[[ DATA LISTING open ]]
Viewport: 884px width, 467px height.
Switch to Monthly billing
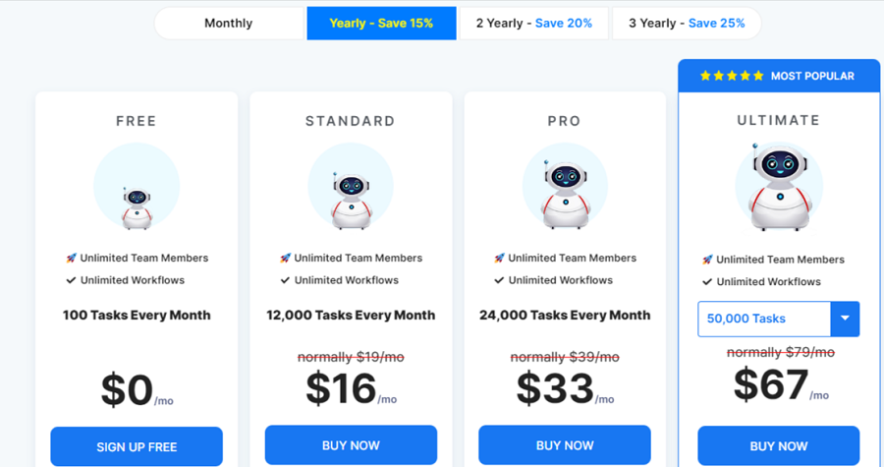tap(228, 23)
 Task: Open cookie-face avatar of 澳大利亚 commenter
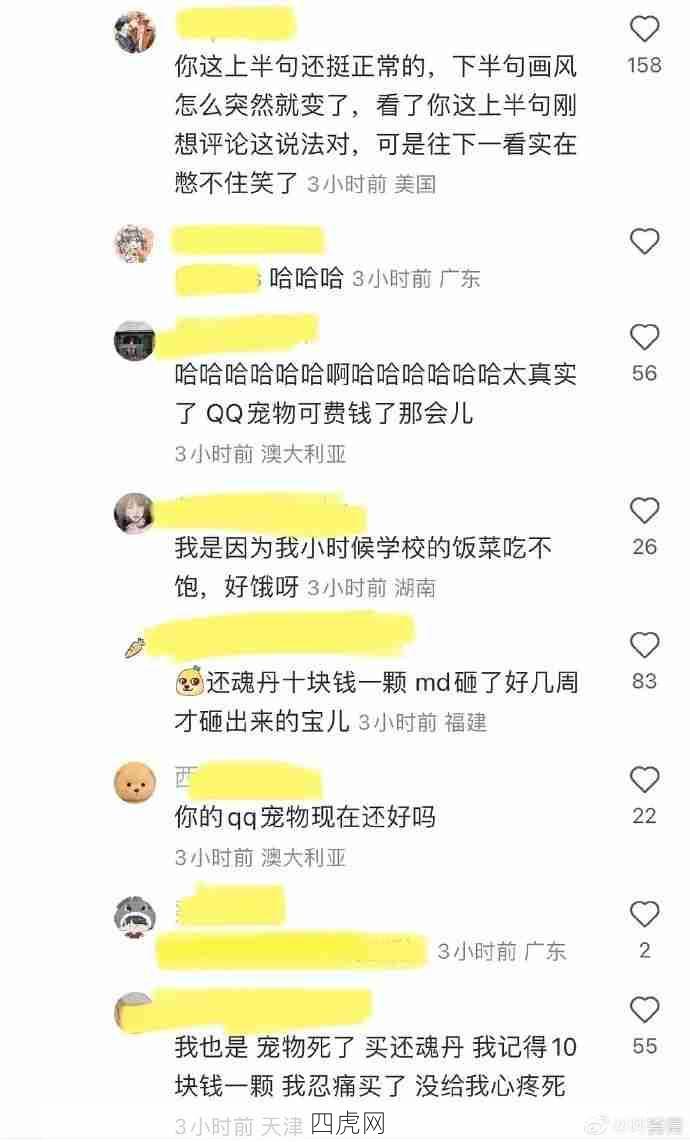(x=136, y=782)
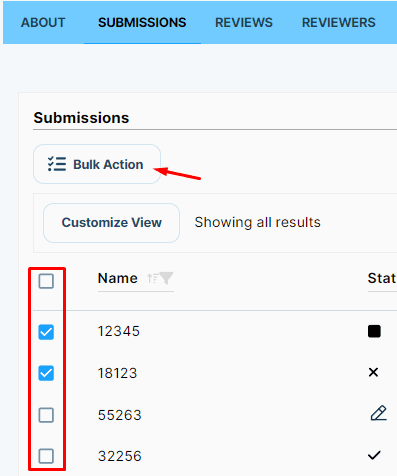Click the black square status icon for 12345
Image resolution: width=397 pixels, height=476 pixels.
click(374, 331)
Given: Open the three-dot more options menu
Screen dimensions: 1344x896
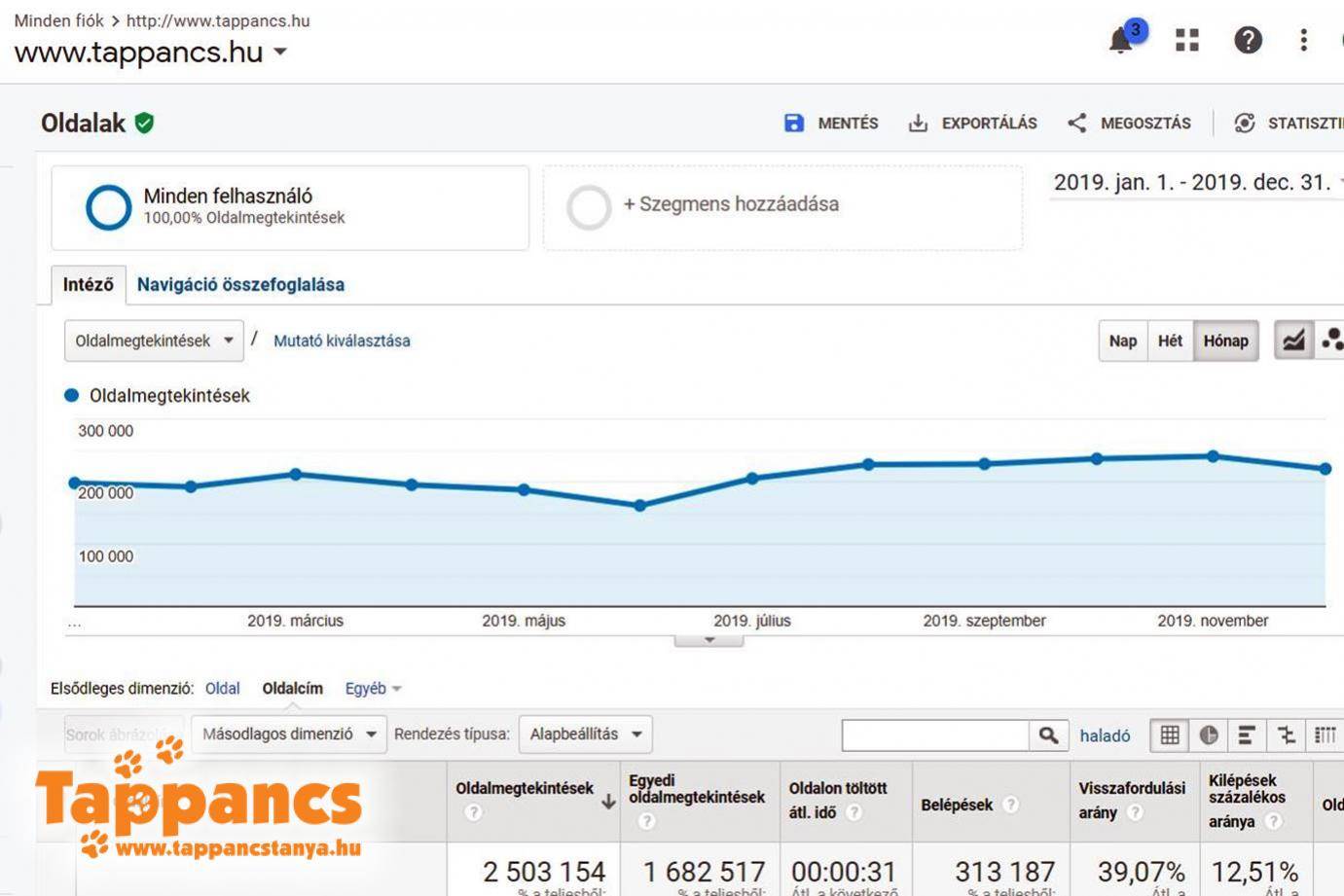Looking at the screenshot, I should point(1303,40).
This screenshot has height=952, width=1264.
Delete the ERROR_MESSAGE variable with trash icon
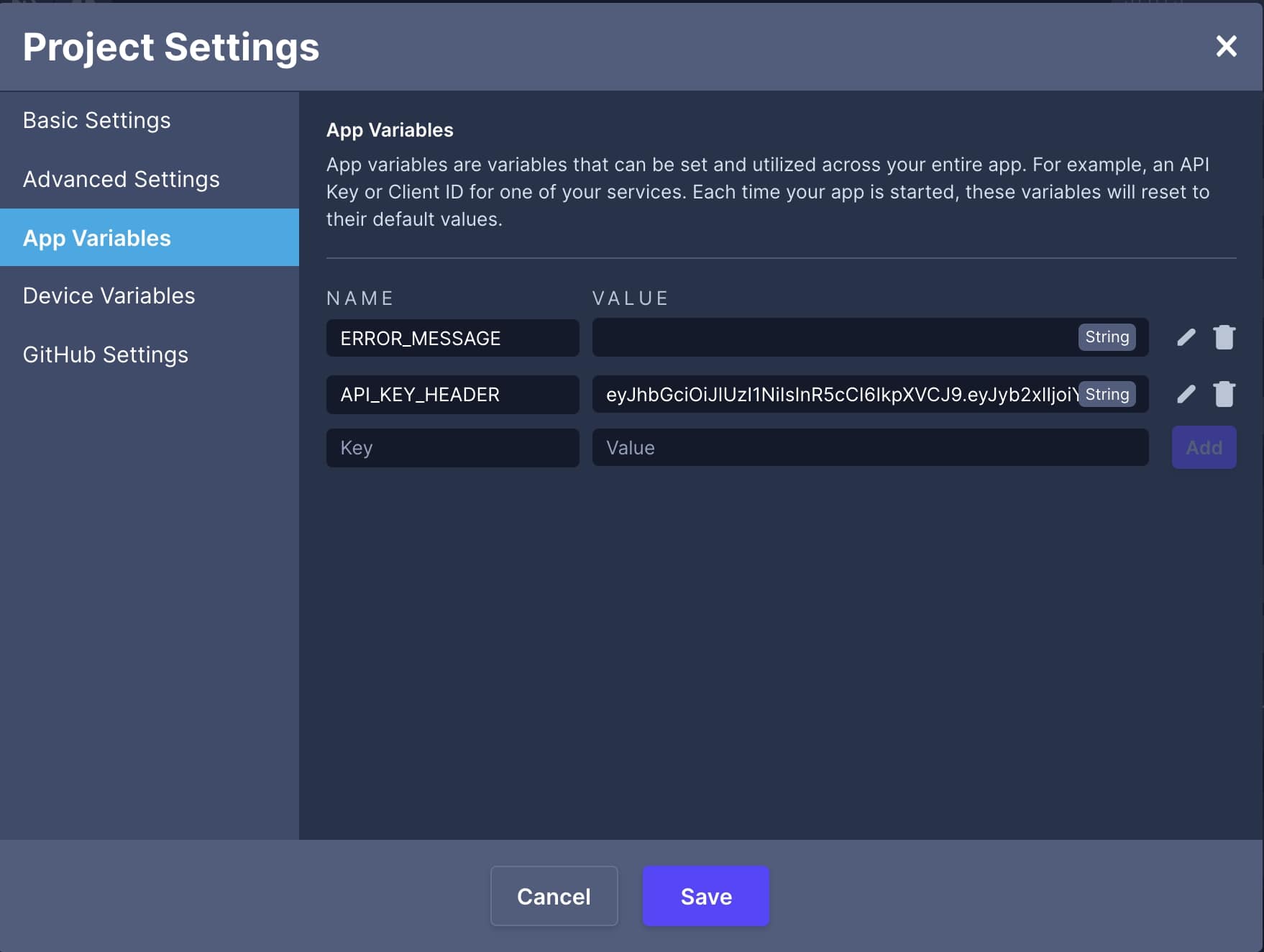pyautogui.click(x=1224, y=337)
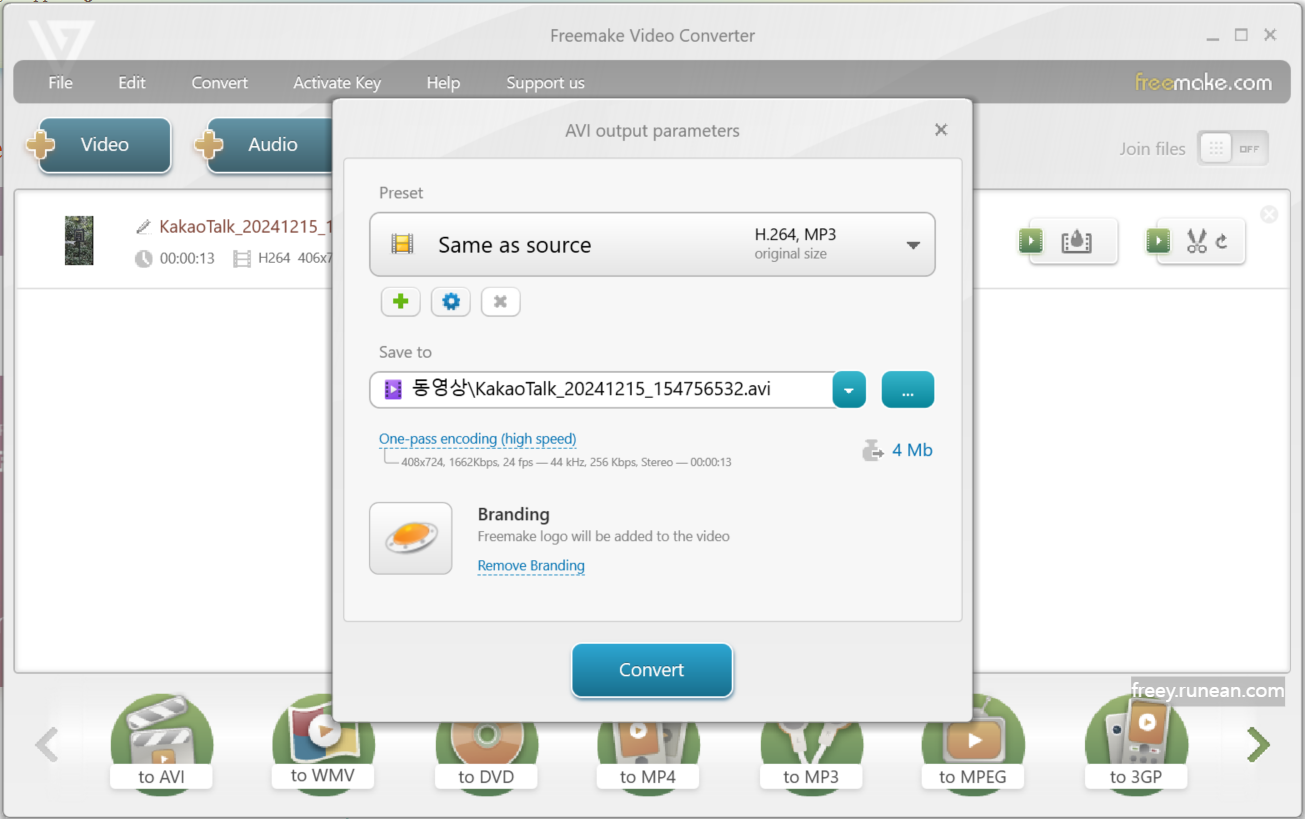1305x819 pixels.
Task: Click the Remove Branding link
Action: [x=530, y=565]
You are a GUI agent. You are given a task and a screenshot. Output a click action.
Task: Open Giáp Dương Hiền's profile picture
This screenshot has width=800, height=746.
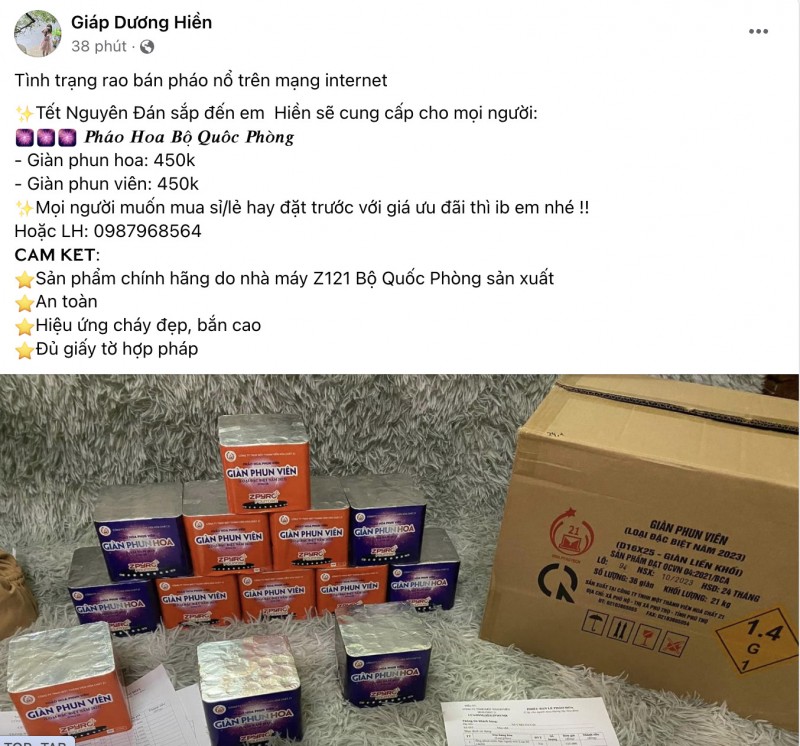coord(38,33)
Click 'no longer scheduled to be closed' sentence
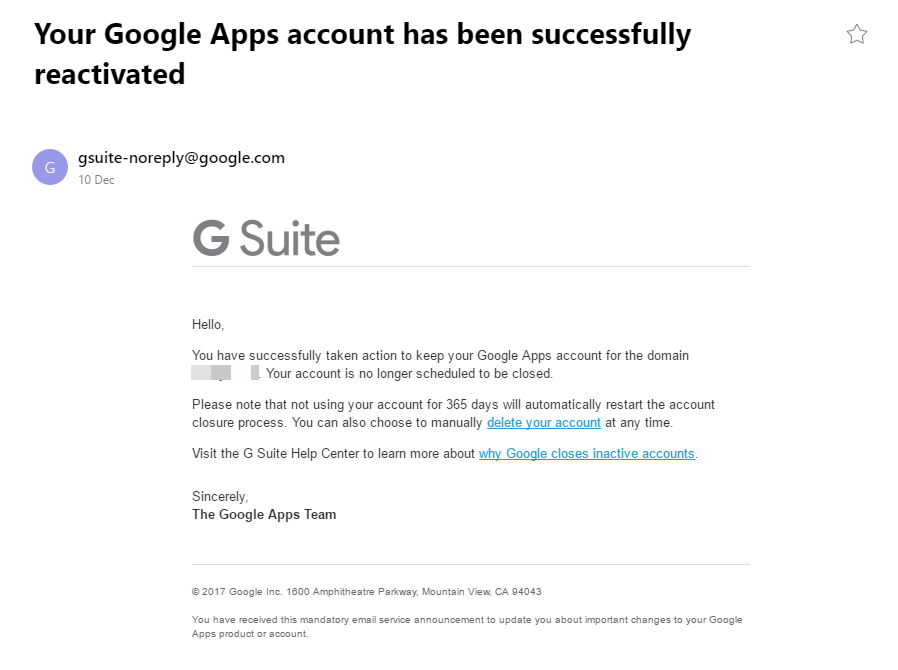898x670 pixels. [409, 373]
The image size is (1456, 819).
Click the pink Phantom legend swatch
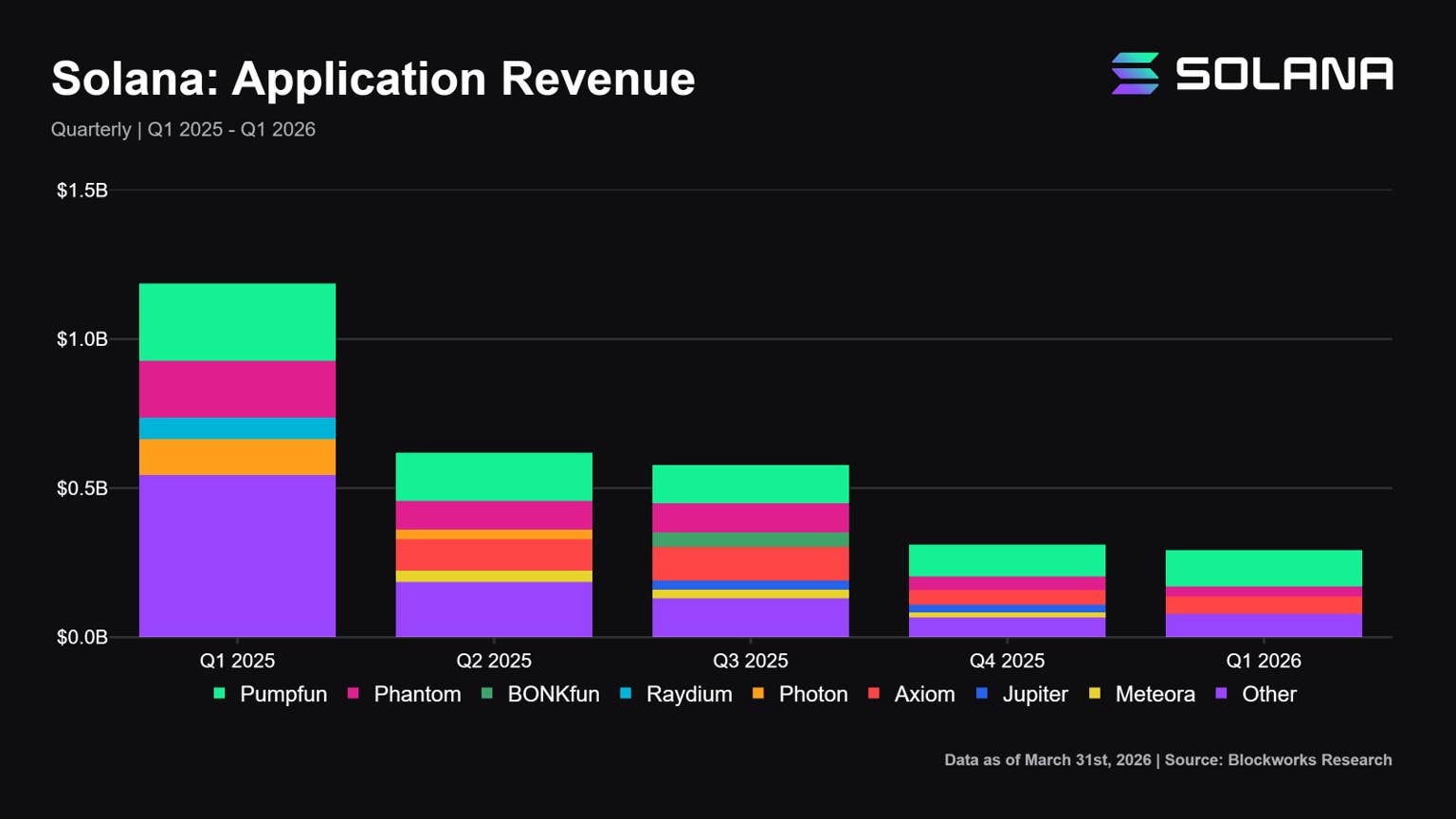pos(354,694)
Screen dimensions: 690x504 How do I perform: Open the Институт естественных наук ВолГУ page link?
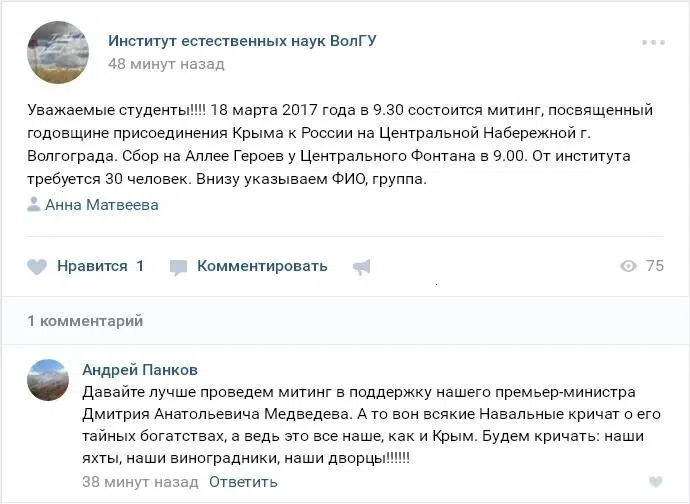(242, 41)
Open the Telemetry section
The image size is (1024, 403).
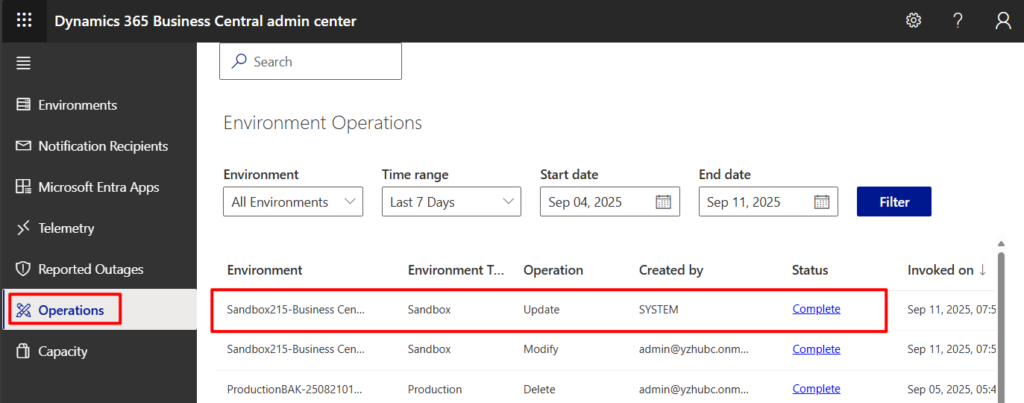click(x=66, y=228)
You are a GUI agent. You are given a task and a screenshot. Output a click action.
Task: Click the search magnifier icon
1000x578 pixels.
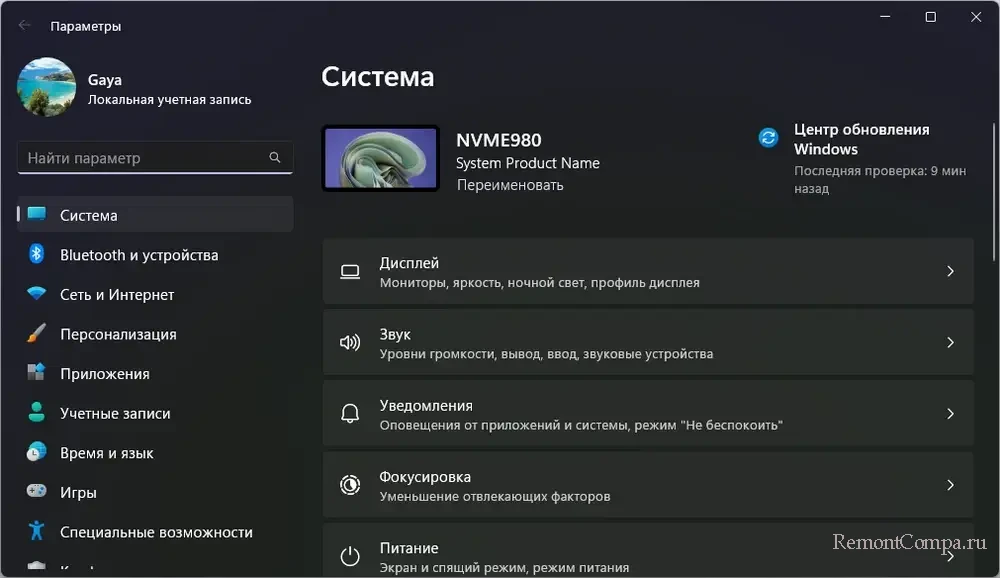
[[ DATA LISTING closed ]]
TASK STATEMENT
Please output the data above exactly as given, omitting every picture.

SOLUTION FOR THIS EXERCISE
Viewport: 884px width, 467px height.
Switch to Monthly billing
tap(228, 23)
 Task: Open cookie-face avatar of 澳大利亚 commenter
(x=136, y=782)
Click the black square status icon for 12345
Image resolution: width=397 pixels, height=476 pixels.
click(374, 331)
Given: Open the three-dot more options menu
Screen dimensions: 1344x896
Looking at the screenshot, I should point(1303,40).
This screenshot has height=952, width=1264.
Delete the ERROR_MESSAGE variable with trash icon
pyautogui.click(x=1224, y=337)
1305x819 pixels.
Task: Click the Remove Branding link
Action: [x=530, y=565]
You are a GUI agent. You are given a task and a screenshot. Output a click action.
Task: Open Giáp Dương Hiền's profile picture
This screenshot has width=800, height=746.
coord(38,33)
Click 'no longer scheduled to be closed' sentence
898x670 pixels. [409, 373]
The image size is (1456, 819).
Click the pink Phantom legend swatch
pos(354,694)
Screen dimensions: 690x504 How do I perform: Open the Институт естественных наук ВолГУ page link?
(242, 41)
Open the Telemetry section
The image size is (1024, 403).
click(x=66, y=228)
You are a GUI agent. You are given a task and a screenshot. Output a click action.
Task: Click the search magnifier icon
1000x578 pixels.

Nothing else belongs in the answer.